======== Extracted data ========

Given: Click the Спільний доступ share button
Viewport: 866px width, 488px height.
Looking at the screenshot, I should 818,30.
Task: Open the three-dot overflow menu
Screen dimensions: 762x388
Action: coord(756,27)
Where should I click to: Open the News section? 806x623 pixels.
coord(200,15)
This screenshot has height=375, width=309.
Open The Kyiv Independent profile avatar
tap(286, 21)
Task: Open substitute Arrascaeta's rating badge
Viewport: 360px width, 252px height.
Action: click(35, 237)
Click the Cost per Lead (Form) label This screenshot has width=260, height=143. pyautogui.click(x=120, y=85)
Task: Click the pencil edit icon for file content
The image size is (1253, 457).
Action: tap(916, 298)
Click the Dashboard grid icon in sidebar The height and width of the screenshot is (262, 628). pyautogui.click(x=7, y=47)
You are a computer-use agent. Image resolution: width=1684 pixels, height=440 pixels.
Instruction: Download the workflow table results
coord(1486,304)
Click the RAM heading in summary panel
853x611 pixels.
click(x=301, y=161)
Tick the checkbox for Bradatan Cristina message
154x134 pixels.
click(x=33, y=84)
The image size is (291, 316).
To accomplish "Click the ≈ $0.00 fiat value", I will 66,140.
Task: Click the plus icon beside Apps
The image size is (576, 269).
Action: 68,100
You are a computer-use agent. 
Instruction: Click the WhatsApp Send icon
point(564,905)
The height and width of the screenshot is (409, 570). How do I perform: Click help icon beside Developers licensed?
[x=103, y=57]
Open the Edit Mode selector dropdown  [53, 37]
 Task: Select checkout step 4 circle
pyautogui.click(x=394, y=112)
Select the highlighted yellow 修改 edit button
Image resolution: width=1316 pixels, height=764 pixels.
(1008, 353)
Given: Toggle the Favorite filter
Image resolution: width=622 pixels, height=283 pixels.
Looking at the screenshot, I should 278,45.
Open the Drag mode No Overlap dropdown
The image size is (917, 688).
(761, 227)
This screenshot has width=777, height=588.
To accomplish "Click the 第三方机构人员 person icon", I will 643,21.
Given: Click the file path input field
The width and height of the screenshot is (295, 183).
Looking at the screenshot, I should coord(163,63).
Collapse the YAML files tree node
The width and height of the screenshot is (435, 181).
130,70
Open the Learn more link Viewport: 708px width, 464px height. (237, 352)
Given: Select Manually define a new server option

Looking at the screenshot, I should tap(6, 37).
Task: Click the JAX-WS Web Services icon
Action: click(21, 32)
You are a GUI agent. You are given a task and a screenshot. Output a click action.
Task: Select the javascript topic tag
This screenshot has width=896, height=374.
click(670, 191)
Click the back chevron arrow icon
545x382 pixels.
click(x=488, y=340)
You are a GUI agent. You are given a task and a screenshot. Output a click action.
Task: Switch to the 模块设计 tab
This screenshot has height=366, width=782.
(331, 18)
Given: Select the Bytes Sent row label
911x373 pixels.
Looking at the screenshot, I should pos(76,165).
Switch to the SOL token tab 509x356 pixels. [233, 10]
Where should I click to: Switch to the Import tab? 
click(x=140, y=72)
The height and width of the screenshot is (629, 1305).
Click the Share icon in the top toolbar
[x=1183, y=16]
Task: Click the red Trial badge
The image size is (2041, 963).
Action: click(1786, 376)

========

* Work request
Copy out each line of the material that holds the word "label".

* Response
Click the Cost per Lead (Form) label This screenshot has width=260, height=143. pyautogui.click(x=120, y=85)
Given: Select the Bytes Sent row label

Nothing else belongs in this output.